TASK STATEMENT: The records are to be reproduced verbatim.

STUDY MATERIAL Block Start

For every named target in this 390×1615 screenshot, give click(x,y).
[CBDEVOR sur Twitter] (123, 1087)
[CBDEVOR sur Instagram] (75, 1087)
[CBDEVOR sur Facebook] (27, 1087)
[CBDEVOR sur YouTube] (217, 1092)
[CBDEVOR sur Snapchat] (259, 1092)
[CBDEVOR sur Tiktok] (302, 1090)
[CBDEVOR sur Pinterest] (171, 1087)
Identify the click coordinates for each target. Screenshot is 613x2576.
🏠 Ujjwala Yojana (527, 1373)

STUDY MATERIAL Block End

RESPONSE TO THIS TASK:
For every named target in this 390×1615 screenshot, give click(x,y).
[CBDEVOR sur Twitter] (123, 1087)
[CBDEVOR sur Instagram] (75, 1087)
[CBDEVOR sur Facebook] (27, 1087)
[CBDEVOR sur YouTube] (217, 1092)
[CBDEVOR sur Snapchat] (259, 1092)
[CBDEVOR sur Tiktok] (302, 1090)
[CBDEVOR sur Pinterest] (171, 1087)
Identify the click coordinates for each target. Screenshot is 613x2576.
🏠 Ujjwala Yojana (527, 1373)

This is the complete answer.